リスアカネ(りす茜、学名 Sympetrum risi risi )は アカネ属のトンボの一種。国内では北海道、本州、四国、九州に分布する。和名のリスはスイスのトンボ学者Friedrich Risの名前に由来するもので、ネズミ目リス科のリス(栗鼠)とは全く関係がない。北海道産は別亜種のヒメリスアカネ(姫りす茜、学名 Sympetrum risi yosico )とされてきたが、DNA解析の結果、本州以南の個体と明瞭な差はないことがわかっている。

形態

成虫は、体長31-46mm、腹長20-30mm、後翅長26-34mm、翅の先端にある褐色の斑紋が目立つ中型の赤とんぼ。雌雄とも顔面に眉班(ビハン)はない。

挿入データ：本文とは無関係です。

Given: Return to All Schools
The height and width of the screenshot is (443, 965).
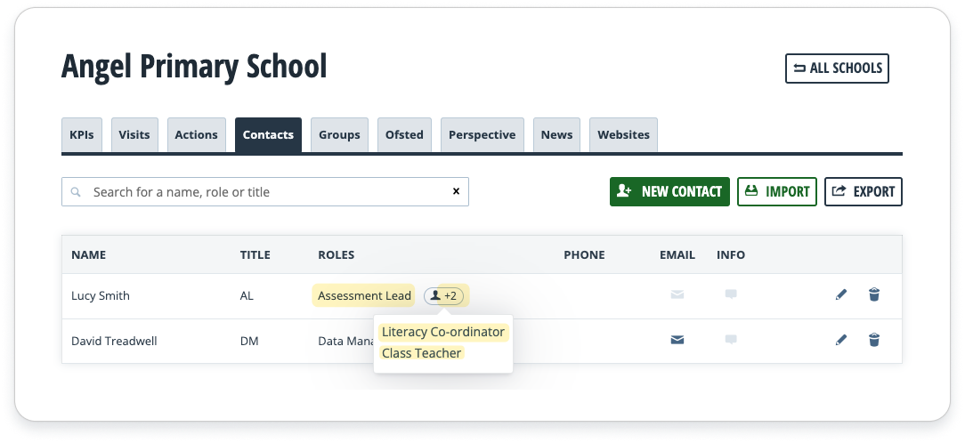Looking at the screenshot, I should (x=837, y=68).
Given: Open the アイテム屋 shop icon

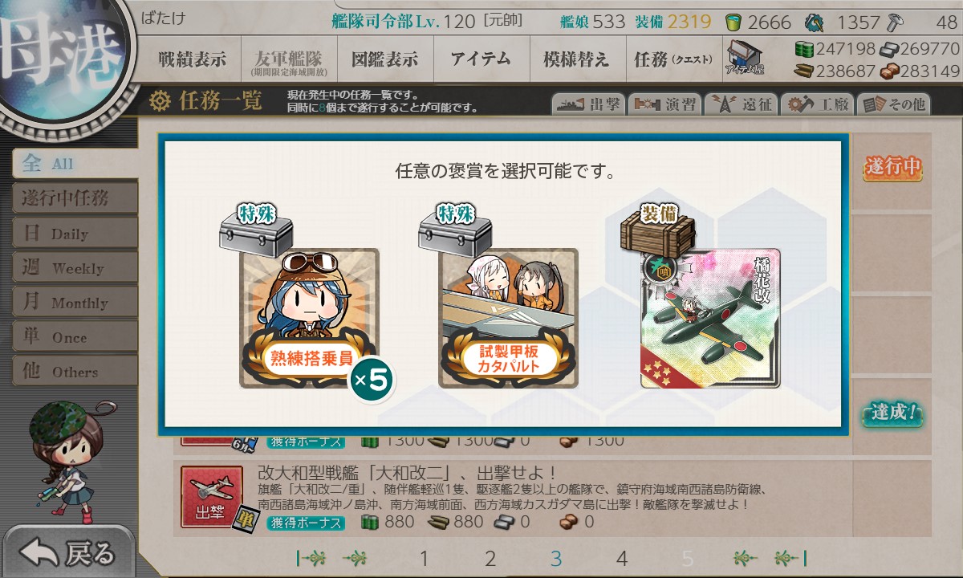Looking at the screenshot, I should click(745, 58).
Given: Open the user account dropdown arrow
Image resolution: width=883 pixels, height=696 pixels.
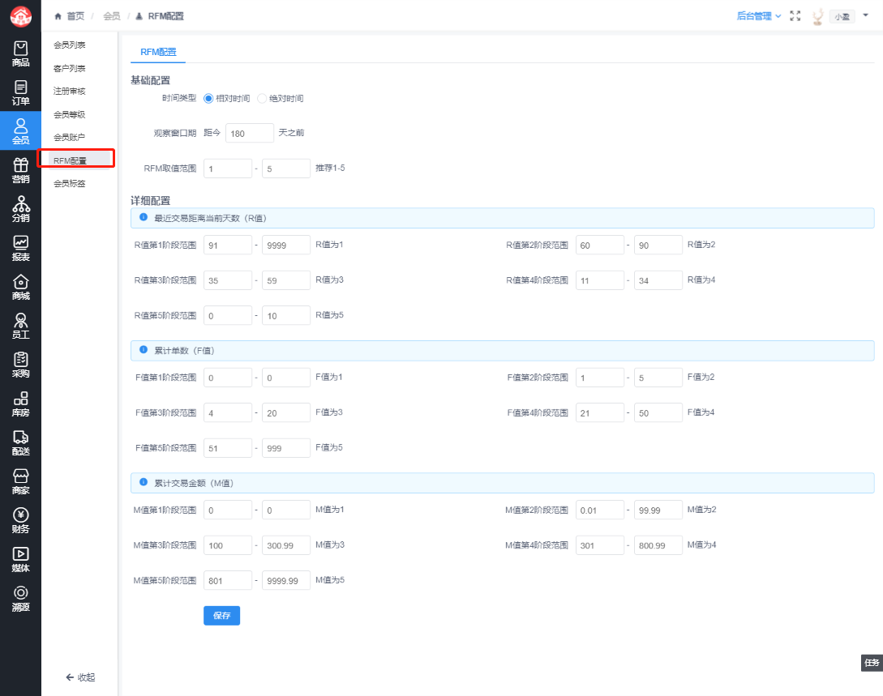Looking at the screenshot, I should [x=864, y=15].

幼虫は典型的な赤とんぼ型のヤゴで、体長は17-20mm程度。ナツアカネノシメトンボに類似する。腹部第8節の側棘の長さは第9節の末端を超える。

生態

成虫は6月下旬頃から羽化が始まり、遅いところでは11月下旬頃まで見られる。アカネ属の中で最も薄暗い環境を好む種。平地から丘陵地にかけての、周囲を樹林に囲まれたような閉鎖的なでよく見られ、水田プールなどの明るく開放的な環境では見られないことが多い。アキアカネなどとは違い遠くまで移動することはなく、羽化後も羽化水域の近くに留まり、体が成熟するまでそこで摂食活動を行う。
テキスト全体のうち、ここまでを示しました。